On 20 October 2016, it was announced that the president of Pakistan had appointed businessman and cricket administrator Tiumalu Geoffrey Clarke as Pakistan's first honorary consul-general in Samoa. According to the High Commissioner, the appointment provided Pakistan a diplomatic presence in Apia and enabled a "balance of what we want and desire" in the context of Pakistan–Samoa relations.

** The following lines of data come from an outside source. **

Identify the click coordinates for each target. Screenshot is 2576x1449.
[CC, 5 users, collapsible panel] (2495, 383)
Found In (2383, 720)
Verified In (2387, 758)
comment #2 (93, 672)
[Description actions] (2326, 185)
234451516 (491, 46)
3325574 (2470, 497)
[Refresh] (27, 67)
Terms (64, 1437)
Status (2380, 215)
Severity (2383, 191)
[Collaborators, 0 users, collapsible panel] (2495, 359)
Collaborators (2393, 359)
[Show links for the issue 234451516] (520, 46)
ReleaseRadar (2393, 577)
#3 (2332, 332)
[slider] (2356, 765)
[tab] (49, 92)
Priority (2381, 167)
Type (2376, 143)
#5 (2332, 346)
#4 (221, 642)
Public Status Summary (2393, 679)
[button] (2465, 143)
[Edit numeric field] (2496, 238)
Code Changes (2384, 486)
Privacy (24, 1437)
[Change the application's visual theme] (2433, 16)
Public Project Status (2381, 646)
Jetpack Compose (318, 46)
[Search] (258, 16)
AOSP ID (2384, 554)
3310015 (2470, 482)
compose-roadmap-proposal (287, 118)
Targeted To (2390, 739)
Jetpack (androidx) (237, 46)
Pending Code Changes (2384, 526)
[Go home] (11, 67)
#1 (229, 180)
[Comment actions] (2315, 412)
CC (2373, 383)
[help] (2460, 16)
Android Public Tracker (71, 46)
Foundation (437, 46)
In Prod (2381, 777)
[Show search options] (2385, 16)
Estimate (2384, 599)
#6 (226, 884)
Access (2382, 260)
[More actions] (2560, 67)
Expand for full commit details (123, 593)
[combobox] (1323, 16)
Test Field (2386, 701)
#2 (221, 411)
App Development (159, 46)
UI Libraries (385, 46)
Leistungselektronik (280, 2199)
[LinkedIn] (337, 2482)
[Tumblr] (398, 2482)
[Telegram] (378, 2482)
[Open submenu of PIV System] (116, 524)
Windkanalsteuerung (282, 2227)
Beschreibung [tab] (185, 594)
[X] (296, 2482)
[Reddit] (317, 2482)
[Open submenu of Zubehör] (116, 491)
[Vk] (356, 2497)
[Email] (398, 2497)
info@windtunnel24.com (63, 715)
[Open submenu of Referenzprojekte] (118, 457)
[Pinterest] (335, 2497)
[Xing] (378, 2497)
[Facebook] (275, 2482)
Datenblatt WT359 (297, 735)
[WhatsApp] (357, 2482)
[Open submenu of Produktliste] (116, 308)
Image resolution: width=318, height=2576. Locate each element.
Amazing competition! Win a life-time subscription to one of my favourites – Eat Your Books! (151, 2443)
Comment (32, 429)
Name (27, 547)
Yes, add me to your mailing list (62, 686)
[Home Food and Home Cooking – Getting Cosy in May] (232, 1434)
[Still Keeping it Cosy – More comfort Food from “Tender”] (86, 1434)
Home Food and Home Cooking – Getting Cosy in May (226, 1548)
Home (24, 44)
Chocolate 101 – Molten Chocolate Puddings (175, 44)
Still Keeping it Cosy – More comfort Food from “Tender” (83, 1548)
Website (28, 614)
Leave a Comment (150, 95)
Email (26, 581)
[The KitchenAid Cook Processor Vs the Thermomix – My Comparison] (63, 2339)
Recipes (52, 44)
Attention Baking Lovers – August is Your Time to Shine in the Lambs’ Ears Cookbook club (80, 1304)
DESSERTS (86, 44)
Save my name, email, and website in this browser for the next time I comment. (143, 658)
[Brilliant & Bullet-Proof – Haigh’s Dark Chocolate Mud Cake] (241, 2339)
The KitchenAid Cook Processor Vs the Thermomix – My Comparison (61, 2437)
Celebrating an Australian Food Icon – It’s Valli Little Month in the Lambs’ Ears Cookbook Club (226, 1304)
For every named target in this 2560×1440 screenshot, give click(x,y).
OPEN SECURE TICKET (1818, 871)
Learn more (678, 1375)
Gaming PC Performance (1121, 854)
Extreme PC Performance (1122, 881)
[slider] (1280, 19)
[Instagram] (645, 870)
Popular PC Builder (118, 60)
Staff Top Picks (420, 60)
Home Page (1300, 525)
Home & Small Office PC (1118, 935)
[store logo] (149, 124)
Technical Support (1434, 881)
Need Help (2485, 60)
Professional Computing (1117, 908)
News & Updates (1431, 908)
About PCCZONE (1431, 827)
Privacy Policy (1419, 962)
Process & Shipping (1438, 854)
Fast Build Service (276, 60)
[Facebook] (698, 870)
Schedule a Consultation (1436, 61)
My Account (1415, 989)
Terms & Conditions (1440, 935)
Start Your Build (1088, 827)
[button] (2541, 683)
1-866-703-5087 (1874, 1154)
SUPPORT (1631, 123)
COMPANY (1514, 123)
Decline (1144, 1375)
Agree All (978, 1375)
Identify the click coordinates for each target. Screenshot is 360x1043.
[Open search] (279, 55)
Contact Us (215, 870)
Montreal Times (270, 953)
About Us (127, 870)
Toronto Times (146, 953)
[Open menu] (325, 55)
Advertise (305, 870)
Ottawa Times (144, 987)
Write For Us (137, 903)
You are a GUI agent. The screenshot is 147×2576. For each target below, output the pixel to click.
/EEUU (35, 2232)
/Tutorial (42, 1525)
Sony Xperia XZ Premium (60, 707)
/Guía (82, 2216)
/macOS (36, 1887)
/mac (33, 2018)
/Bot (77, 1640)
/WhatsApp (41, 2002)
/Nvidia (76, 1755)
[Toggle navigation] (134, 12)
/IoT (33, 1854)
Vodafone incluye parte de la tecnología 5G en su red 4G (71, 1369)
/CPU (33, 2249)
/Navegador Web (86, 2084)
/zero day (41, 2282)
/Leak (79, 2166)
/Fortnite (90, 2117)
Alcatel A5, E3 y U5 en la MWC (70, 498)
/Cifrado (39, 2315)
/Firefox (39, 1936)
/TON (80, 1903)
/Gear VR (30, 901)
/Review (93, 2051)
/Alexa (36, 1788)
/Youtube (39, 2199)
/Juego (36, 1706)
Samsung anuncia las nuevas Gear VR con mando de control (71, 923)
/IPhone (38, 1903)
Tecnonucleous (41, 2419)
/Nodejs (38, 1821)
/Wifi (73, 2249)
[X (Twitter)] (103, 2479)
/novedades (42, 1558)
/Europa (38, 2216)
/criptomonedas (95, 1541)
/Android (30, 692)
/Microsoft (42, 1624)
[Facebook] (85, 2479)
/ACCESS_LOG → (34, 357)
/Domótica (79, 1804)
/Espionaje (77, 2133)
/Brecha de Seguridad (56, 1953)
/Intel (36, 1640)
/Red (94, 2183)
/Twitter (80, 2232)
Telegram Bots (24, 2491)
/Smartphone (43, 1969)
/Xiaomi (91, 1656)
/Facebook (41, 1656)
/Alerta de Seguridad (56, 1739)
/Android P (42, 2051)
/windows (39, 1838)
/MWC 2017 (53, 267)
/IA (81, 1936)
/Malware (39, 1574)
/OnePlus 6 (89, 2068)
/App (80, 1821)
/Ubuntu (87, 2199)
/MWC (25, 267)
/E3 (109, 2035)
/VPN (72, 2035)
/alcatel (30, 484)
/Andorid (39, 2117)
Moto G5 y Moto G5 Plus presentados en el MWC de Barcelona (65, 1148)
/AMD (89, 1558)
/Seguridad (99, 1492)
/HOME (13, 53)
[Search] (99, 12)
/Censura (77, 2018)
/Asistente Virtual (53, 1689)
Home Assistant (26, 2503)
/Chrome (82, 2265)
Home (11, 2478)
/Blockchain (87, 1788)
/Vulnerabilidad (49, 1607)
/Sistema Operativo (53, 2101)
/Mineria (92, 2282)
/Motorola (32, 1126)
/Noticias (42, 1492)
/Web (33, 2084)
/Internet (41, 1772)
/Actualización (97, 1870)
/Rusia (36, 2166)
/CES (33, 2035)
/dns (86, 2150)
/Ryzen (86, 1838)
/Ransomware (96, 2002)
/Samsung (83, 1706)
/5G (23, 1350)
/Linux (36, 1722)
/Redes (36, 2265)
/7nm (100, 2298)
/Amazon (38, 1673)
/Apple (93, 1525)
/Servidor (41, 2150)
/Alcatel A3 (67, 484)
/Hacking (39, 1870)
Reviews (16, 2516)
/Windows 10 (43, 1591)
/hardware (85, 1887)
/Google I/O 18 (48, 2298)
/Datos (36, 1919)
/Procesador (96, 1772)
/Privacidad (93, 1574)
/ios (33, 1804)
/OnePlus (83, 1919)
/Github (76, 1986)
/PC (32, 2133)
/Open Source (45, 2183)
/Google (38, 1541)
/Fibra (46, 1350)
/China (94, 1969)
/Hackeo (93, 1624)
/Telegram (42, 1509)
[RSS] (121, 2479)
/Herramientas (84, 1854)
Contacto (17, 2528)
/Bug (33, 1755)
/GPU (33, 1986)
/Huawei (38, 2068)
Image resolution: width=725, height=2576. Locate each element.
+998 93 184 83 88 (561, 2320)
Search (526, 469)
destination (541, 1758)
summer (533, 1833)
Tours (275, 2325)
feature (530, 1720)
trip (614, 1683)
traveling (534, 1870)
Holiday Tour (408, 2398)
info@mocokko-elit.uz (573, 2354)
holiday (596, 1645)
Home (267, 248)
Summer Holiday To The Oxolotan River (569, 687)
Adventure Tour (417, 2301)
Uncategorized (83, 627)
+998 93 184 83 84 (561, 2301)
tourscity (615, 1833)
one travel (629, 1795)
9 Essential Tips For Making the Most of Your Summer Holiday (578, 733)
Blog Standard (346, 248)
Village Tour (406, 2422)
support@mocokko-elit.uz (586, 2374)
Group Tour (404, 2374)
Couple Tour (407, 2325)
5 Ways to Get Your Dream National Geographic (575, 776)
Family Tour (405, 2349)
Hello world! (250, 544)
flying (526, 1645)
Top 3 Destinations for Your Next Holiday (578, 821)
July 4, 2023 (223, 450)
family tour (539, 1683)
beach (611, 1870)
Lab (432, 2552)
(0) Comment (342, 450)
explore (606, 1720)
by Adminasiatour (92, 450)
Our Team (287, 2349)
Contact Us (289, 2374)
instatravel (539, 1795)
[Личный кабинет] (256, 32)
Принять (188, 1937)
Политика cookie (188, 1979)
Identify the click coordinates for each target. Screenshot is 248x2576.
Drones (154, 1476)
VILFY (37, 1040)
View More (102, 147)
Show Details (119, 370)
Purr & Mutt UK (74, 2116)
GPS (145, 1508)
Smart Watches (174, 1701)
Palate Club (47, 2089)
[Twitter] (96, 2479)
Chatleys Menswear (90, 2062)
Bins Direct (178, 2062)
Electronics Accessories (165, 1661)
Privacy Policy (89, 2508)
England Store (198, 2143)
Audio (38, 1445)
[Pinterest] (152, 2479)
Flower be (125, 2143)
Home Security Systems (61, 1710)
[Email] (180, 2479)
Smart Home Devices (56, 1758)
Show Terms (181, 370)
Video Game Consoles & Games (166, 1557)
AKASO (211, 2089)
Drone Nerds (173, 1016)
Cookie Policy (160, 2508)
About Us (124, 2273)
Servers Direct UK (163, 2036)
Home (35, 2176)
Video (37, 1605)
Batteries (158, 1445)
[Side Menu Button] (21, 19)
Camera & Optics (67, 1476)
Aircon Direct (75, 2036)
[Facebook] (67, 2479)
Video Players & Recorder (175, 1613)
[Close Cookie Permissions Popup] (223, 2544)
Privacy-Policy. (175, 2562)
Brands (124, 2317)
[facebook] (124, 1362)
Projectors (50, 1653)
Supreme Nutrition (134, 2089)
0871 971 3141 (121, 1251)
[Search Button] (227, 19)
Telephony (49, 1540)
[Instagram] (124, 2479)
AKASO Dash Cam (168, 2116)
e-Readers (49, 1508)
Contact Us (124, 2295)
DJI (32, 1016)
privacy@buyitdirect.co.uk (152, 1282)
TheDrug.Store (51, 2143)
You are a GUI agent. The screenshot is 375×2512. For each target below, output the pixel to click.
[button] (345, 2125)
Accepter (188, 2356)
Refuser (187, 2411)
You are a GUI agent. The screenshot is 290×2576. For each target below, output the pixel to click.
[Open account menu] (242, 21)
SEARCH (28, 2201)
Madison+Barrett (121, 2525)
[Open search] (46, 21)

Abdul Malik is the current High Commissioner of Pakistan to Samoa. He arrived in Apia on 3 March 2019 and presented his credentials to head of state Tuimalealiifano Va'aletoa Sualauvi II at Vailele. Malik said Pakistan attached "great importance" to its relations with the South Pacific region, and that it was keen to augment political, cultural and economic ties with Samoa through its honorary consulate. Tuimalealiifano said the relationship was shaped by mutual respect and collaboration, and acknowledged the economic and environmental cooperation between both countries.

==Economic relations==
Bilateral trade between Pakistan and Samoa is limited, and was valued at approximately US$500,000 as of 2018. Pakistan exported $454,000 worth of goods to Samoa, comprising almost entirely seafood commodities such as frozen and fresh fish. This reflected an annual growth rate of 30.4%, increasing from $5,000 in 2001. Samoa's exports to Pakistan in the same period were valued at $42,000, and consisted mainly of gas and liquid flow measuring instruments and thermostats. This constituted an annual increase of 17.2%, from $2,820 in 2003.

Samoa is reportedly one of the global tax havens where significant amounts of Pakistani capital is invested using offshore bank accounts. In October 2016, it was reported that Pakistan's Federal Board of Revenue was engaging Samoa regarding the sharing of tax information. Samoan authorities notified Pakistan that the details could be shared pursuant to a bilateral tax information exchange agreement, which had not yet been signed but which they were willing to start negotiations on. In 2017, the process to solemnize an agreement was eventually initiated.

==Cultural relations==
Samoa has a very small Muslim community, which includes some with Pakistani connections.

Sport, including cricket, is one of the areas that bind the two nations together. In September 2015, a 13-member Pakistani contingent across four sporting disciplines competed in the fifth Commonwealth Youth Games held in Apia.